On April 10th, 2013, The Wall Street Journal published an article titled Goldman Sachs: Short Gold! At the time, Goldman Sachs was betting aggressively against gold and encouraging brokerage firms, hedge funds, and individual investors to get out of the market.
In the months following Goldman’s announcement, gold dropped from $1,580/oz to $1,200/oz.
Of course, there is nothing illegal about announcing a trading position. Did Goldman send out this message to artificially suppress the price and make a bunch of money, or did they genuinely think gold was overvalued? Perhaps the truth is somewhere in between.
Even if this announcement was nefarious, it might not constitute manipulation. The gold market is too large and liquid for any single entity to control. It would be extremely difficult to gain enough market share or influence to significantly impact the price. Still, investors should be aware that banks have a huge influence on other investors’ behavior, which allows them to push asset prices in their preferred direction.
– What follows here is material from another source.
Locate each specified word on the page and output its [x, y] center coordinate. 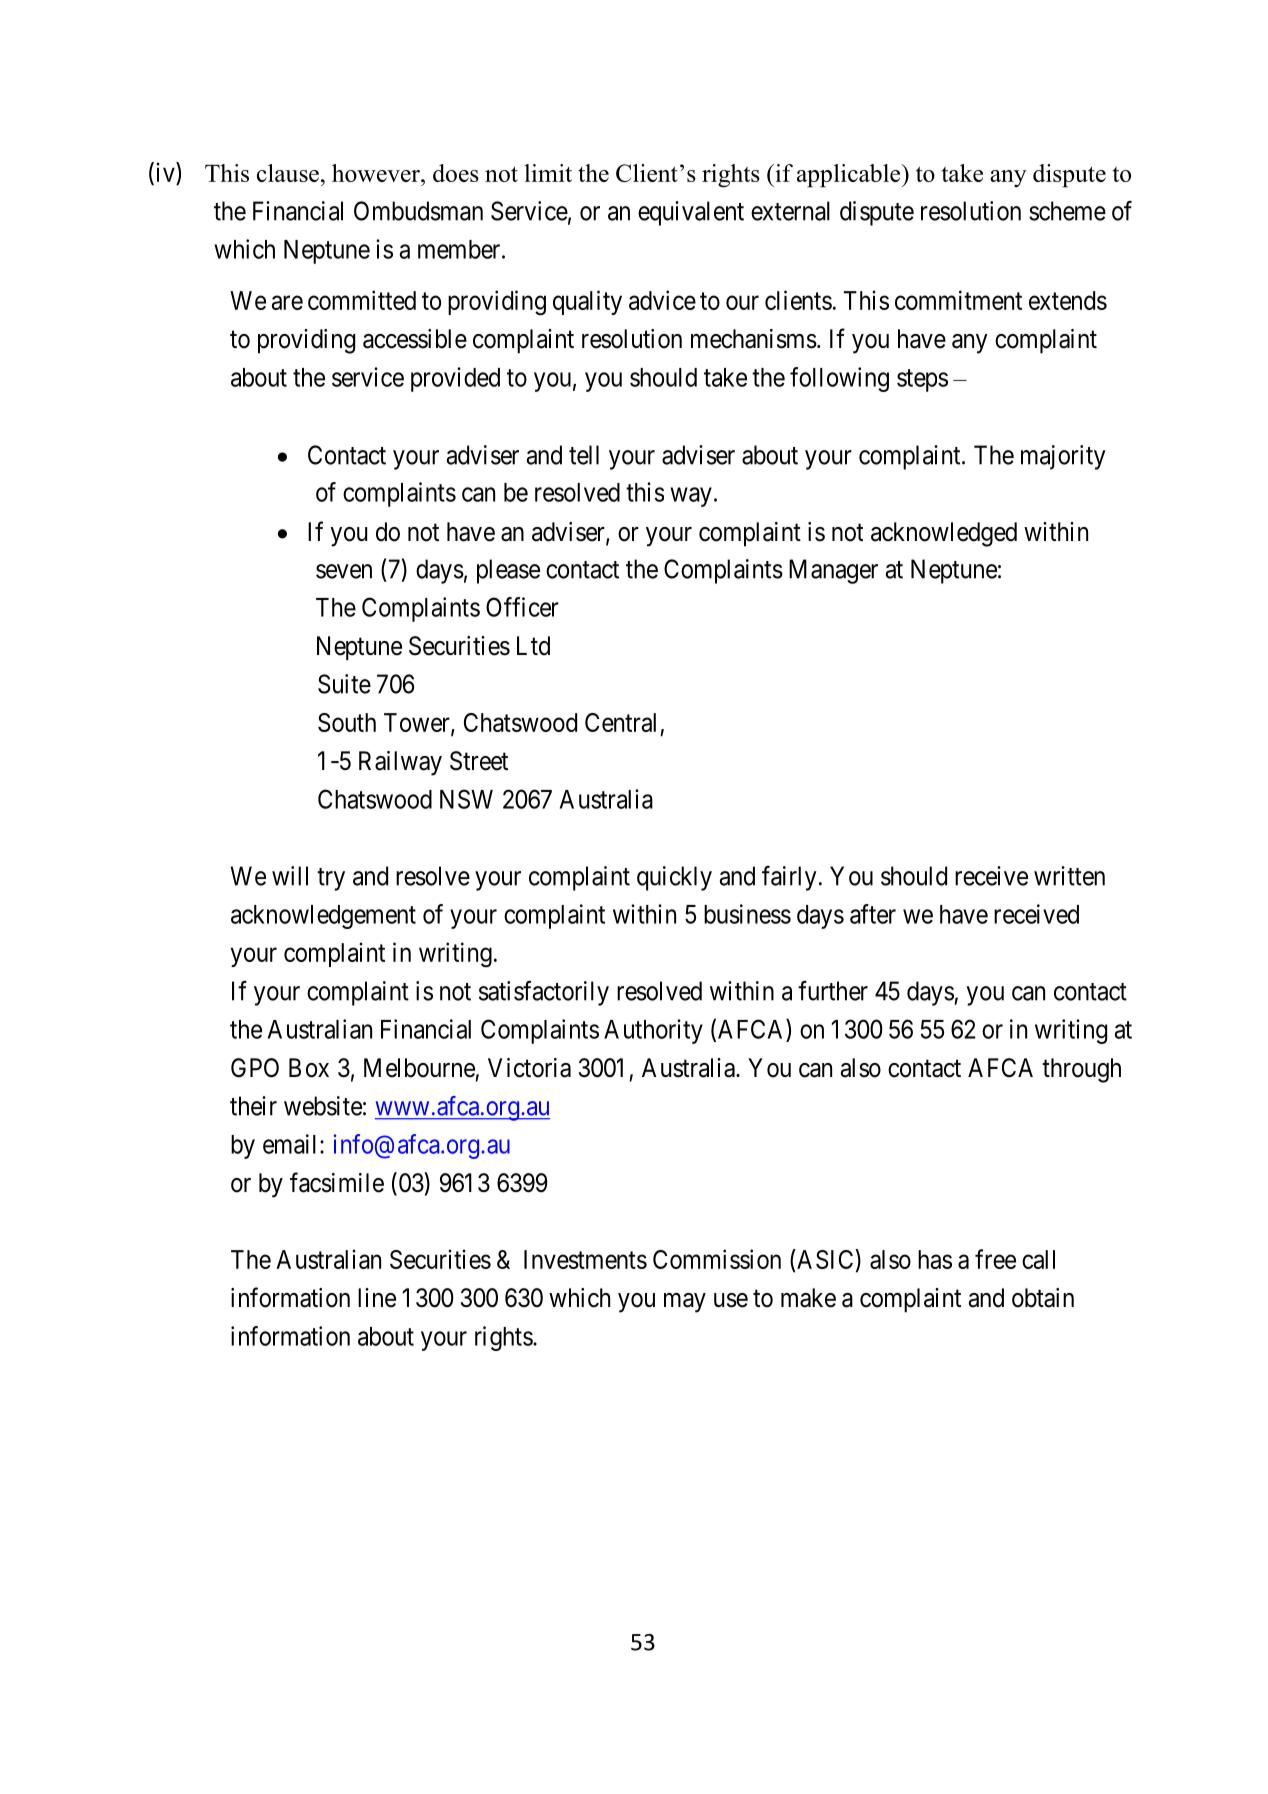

There is another, far grander accusation that gold bugs often bring up.
The argument goes like this: The Federal Reserve has a mandate to protect the U.S. dollar. Ever since Nixon removed the dollar from the gold standard in 1971, the two assets have competed for the position of global reserve currency. When gold rises significantly, it sends a message to the rest of the world that the U.S. dollar is getting weaker. Therefore, the Fed has a vested interest in keeping the gold price low.
Naked Short Selling
To do this, the Fed engages in a strategy called “naked short selling.”
Typically, when a trader wants to short gold, he or she borrows a gold futures contract and sells it on the exchange. No physical gold needs to change hands. If the gold price falls, the trader then buys a gold futures contract at the lower price, returns it to the original lender, and pockets the difference.
Naked short selling works the same way, except the trader never borrows the asset to begin with. In other words, he or she sells gold that doesn’t exist! This creates the illusion of selling pressure and artificially suppresses the price.
Some believe that the Fed, alongside major bullion banks, engages in naked short selling to suppress gold and protect a failing U.S. dollar. To do this, they create paper claims for gold in mass quantities and sell them in the market. The buyer thinks their contract is backed by physical gold, but the metal does not actually exist.
This dynamic is actually very similar to our fractional reserve banking system. Your bank balance is just a number on a computer screen, not a reflection of real, tangible assets. Banks are required to hold some reserves, but the total of all their clients’ bank accounts far exceeds the value of the bank’s actual assets.
Is there any weight to this argument? Possibly. It would be difficult for the Fed to maintain this illusion over the long run. It is true that many precious metals investors are exposed to “paper gold” rather than physical gold. If you don’t own physical, allocated metal, many other investors may have a claim on your assets.
Should We Worry About Manipulation?
Maybe. But unless you work for the Justice Department, there is little use in worrying about large-scale manipulation of the gold price. The CFTC is well aware of spoofing schemes. Most analysts agree that this type of manipulation has a negligible impact on the gold price over the long run. Interest rates, inflation, monetary policy, and risk sentiment are better predictors of gold price dynamics.
If the Fed manipulation theory is correct, gold is extremely undervalued. If investors ever choose to start taking delivery of their paper claims on gold, the Fed may lose control of the market, and the price will explode to unimaginable heights.
In that case, we would be looking at an implosion of the U.S. dollar and an economic crisis unmatched in modern history. Let’s hope we avoid that fate. Fortunately, there are plenty of reasons to own physical gold apart from the complete collapse of the dollar.